FN: Tell us about “Fiduciary September.” What inspired you to come up with this idea? What kind of response have you gotten so far? What are some of the things you’ve done or you’re planning to do this year?
Rostad: Fiduciary September was inspired by September 17th – Constitution Day. On this day we commemorate the adoption of the Constitution, which is the foundation of America as a self-governing nation. It is an expression of what we, as a people, believe is important and the rules we created to govern us. The role and importance of fiduciary principles parallels the importance of our constitutional principles and deserves, in my view, similar attention and following. This is what we have tried to do during Fiduciary September.

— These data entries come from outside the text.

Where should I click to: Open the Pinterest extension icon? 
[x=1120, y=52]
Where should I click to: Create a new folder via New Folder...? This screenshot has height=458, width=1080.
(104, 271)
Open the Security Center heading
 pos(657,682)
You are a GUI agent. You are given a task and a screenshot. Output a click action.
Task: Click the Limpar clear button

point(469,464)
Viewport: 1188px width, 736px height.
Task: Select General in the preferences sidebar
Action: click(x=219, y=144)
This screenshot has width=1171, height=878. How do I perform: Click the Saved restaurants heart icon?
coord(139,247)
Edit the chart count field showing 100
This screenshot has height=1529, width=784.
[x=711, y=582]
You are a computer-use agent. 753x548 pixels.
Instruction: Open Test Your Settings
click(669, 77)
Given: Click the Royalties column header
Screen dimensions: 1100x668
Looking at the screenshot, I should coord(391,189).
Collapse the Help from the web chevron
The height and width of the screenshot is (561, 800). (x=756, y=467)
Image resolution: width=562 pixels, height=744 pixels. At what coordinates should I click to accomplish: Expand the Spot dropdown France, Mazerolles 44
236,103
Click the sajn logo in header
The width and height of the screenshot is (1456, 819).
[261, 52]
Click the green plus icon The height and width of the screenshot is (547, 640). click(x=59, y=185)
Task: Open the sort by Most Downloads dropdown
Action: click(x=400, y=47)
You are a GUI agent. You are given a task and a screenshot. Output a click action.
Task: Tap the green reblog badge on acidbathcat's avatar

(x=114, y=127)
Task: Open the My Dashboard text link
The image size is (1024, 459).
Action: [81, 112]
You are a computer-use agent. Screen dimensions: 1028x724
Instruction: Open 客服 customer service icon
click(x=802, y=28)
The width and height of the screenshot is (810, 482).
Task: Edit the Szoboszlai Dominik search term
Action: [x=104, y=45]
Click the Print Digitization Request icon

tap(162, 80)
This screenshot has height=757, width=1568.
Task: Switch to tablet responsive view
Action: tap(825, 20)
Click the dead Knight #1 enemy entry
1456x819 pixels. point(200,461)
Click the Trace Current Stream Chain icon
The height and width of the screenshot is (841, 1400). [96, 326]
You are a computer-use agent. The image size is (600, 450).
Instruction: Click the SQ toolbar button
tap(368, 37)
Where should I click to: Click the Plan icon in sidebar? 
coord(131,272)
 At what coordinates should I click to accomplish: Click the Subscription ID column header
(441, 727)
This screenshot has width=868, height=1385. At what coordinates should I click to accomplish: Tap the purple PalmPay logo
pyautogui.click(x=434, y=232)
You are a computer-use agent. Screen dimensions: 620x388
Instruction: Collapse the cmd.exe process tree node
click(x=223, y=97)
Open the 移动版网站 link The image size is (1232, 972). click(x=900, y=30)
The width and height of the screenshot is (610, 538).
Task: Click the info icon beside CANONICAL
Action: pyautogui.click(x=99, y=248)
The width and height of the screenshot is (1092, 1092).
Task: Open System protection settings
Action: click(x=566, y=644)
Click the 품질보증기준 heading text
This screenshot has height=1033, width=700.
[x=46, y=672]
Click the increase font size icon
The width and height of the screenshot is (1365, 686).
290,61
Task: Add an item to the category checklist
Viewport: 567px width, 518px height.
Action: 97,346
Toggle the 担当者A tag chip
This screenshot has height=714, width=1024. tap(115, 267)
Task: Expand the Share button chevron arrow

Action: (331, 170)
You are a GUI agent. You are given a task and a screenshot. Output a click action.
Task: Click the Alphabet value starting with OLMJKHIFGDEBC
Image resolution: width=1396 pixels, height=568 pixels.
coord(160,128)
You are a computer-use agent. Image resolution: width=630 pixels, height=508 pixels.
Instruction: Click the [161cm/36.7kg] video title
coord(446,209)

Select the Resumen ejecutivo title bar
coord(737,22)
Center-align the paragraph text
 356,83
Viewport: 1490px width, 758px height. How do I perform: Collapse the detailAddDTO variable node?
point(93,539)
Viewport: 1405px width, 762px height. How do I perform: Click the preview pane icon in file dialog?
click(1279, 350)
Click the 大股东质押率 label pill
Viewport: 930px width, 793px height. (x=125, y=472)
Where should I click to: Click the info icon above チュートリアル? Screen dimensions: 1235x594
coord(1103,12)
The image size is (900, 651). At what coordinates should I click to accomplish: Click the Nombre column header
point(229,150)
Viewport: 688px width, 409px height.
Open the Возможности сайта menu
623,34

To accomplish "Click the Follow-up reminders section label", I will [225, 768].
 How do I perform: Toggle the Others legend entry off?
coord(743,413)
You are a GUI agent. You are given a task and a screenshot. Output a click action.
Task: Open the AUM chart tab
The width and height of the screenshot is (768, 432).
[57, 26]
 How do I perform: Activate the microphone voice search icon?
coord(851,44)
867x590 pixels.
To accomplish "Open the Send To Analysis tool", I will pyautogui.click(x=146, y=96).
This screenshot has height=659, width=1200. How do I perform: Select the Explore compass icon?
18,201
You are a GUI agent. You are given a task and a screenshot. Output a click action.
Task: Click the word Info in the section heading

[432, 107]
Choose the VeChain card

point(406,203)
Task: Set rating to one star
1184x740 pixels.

We wish to remind Americans why fiduciary principles matter – not only to investors, to whom the principles matter enormously – but as the principles on which our government, our economy and our markets depend on to flourish.

FN: Knut, thanks for your excellent words! You’ve given the readers plenty to chew on. Thanks for taking the time from your busy schedule and we wish you the best on another successful Fiduciary September.

Christopher Carosa, author of 401(k) Fiduciary Solutions, will be speaking at CFDD ’14 on the subject of “Using Proven Psychological Techniques to Motivate Plan Sponsors & Participants to Implement Your Recommendations.” The session will feature a rarely used presentation and feature tools mentioned in his new book Hey! What’s My Number? – The One Thing Every Retirement Investor Wants and Needs to Know!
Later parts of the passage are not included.